Well yes, of course. If anything is computation, that sure is.
Well then, in my current view, arithmetic calculation is language from which meaning has been completely removed, squeezed out as it were, leaving us with syntax, morphology, and so forth.
First, let’s remind ourselves that arithmetic calculation, as performed by writing symbols on some surface, is a very specialized form of language. Sure, we think of it as something different from language…
All those years of drill and practice in primary school?
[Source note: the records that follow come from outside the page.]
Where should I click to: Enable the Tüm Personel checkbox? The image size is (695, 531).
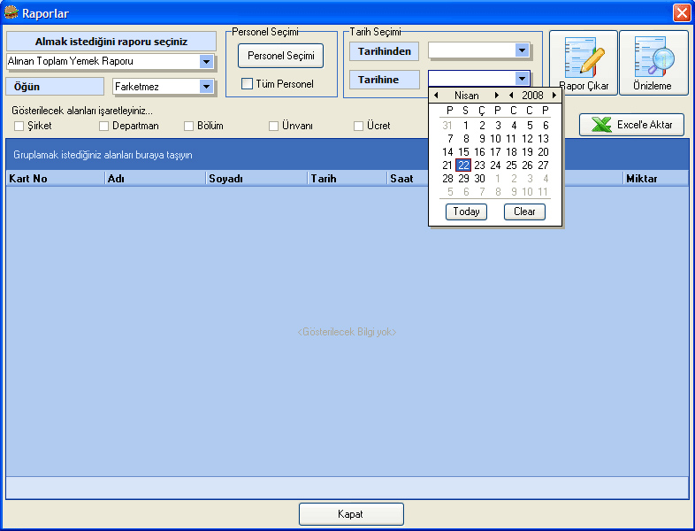[x=248, y=84]
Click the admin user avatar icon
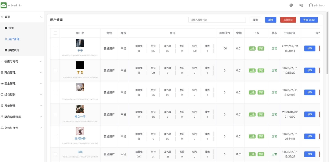This screenshot has height=162, width=329. 311,5
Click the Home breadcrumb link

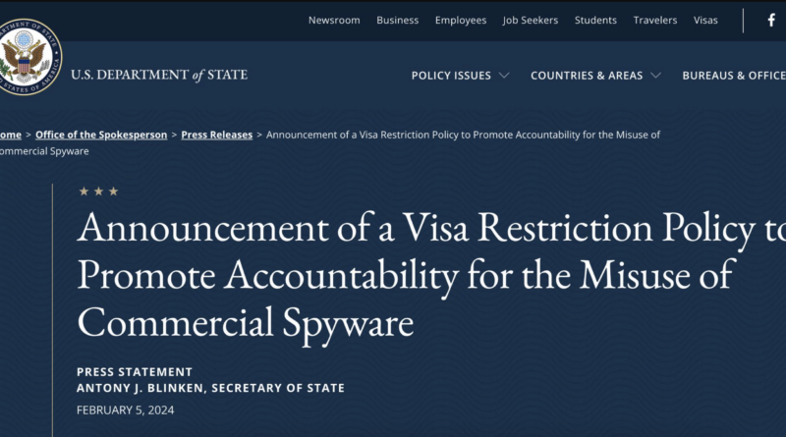click(11, 135)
Yes. We have it drilled into our heads that arithmetic is one thing, over here, while language is something different, over there. But it’s obvious, isn’t it, that arithmetic is built from language?
OK, I’ll accept that.
So, arithmetic calculation has two kinds of symbols, numerals and operators. Both are finite in number. Numerals can be concatenated into strings of any length and in any order and combination.
OK. In the standard Arabic notation there are ten numerals, zero (0) through (9).
And we’ve got five operators, +, -, * [times], ÷, and =. And, come to think of it, we probably should have left and right parenthesis as well.
OK. What’s the relationship between these two kinds of symbols?
Hmmmm….The operators allow as to specify various relationships between strings of numerals.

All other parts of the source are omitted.